Background
Calcium plays an essential role in nearly all cellular processes. As such, cellular and systemic calcium concentrations are tightly regulated. During sepsis derangements in such tight regulation frequently occur, and treating hypocalcemia with parenteral calcium administration remains the current practice guideline.
Objective
We investigated whether calcium administration worsens mortality and organ dysfunction using an experimental murine model of sepsis and explored the mechanistic role of the family of calcium/calmodulin-dependent protein kinases in mediating these physiologic effects.
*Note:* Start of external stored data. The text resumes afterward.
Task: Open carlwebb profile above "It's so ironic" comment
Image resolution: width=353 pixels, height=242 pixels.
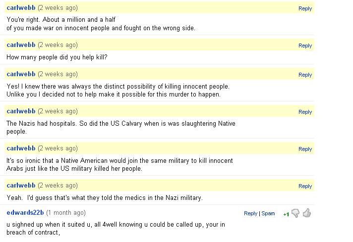Action: click(21, 148)
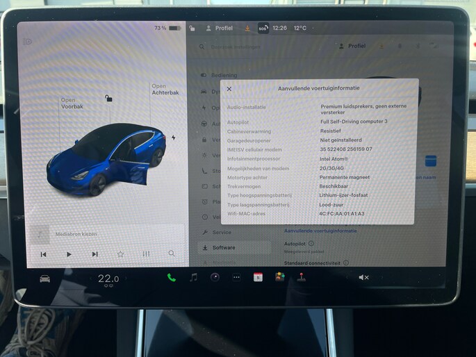Select the Service settings menu item
The height and width of the screenshot is (357, 476).
point(221,232)
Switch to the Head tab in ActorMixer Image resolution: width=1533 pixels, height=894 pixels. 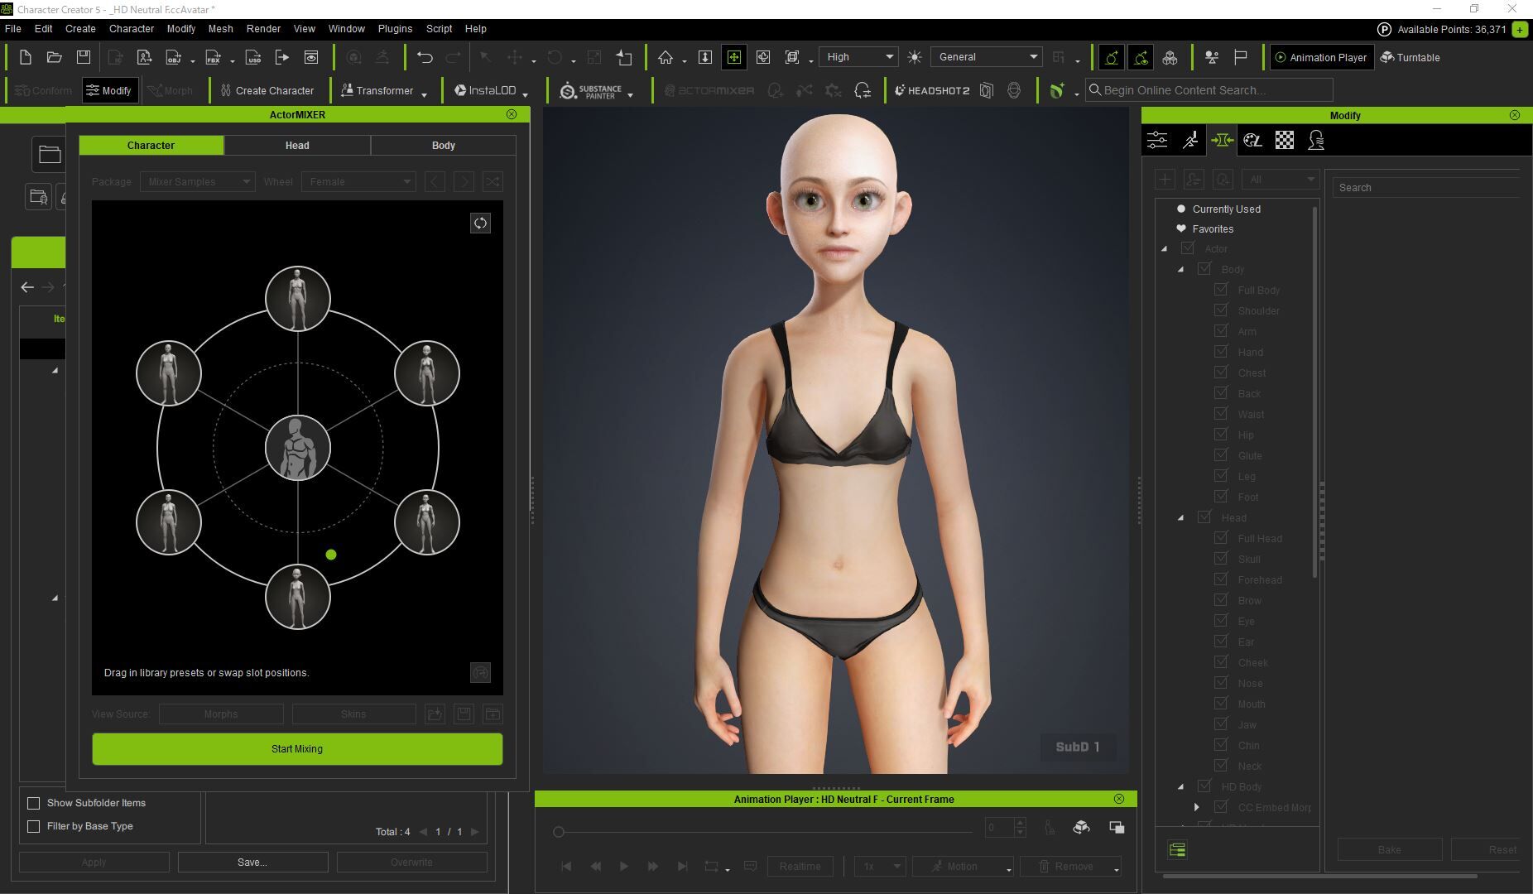pyautogui.click(x=297, y=146)
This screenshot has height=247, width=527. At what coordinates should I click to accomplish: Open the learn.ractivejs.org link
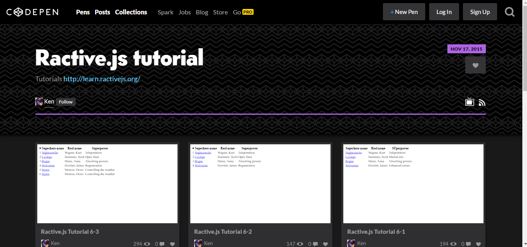[x=101, y=79]
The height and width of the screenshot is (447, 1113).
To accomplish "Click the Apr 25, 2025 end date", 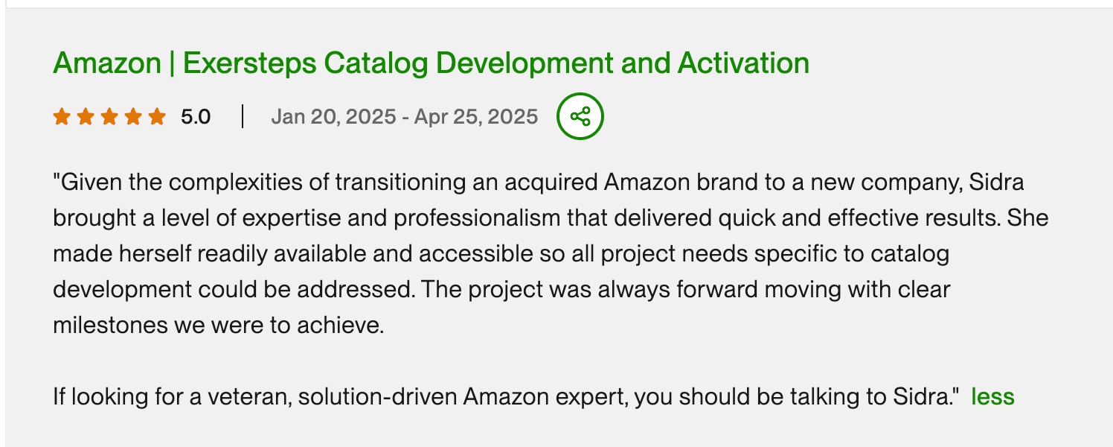I will tap(476, 117).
To highlight the biological relevance of these observations, we conducted a translational study of the association between calcium administration, organ dysfunction and mortality among a cohort of critically ill septic ICU patients
Design
Prospective, randomized controlled experimental murine study. Observational clinical cohort analysis.
Setting
University research laboratory. Eight ICUs at a tertiary care center.
Patients
870 septic ICU patients.
Subjects
C57BL/6 and CaMKK−/− mice.
Interventions
Mice underwent cecal ligation and puncture polymicrobial sepsis and were administered calcium chloride (0.25 or 0.25 mg/kg) or normal saline.
Measurements and Main Results
Administering calcium chloride to septic C57BL/6 mice heightened systemic inflammation and vascular leak, exacerbated hepatic and renal dysfunction, and increased mortality. These events were significantly attenuated in CaMKK−/− mice. In a risk–adjusted analysis of septic patients, calcium administration was associated with an increased risk of death, OR 1.92 (95% CI 1.00–3.68, p=0.049), a significant increase in the risk of renal dysfunction, OR 4.74 (95% CI 2.48–9.08, p<0.001), and a significant reduction in ventilator free days, mean decrease 3.29 days (0.50–6.08 days, p=0.02).
Conclusions
Derangements in calcium homeostasis occur during sepsis that are sensitive to calcium administration. This altered calcium signaling, transduced by the CaMKK cascade, mediates heightened inflammation and vascular leak that culminates in elevated organ dysfunction and mortality. In the clinical management of septic patients calcium supplementation provides no benefit and may impose harm.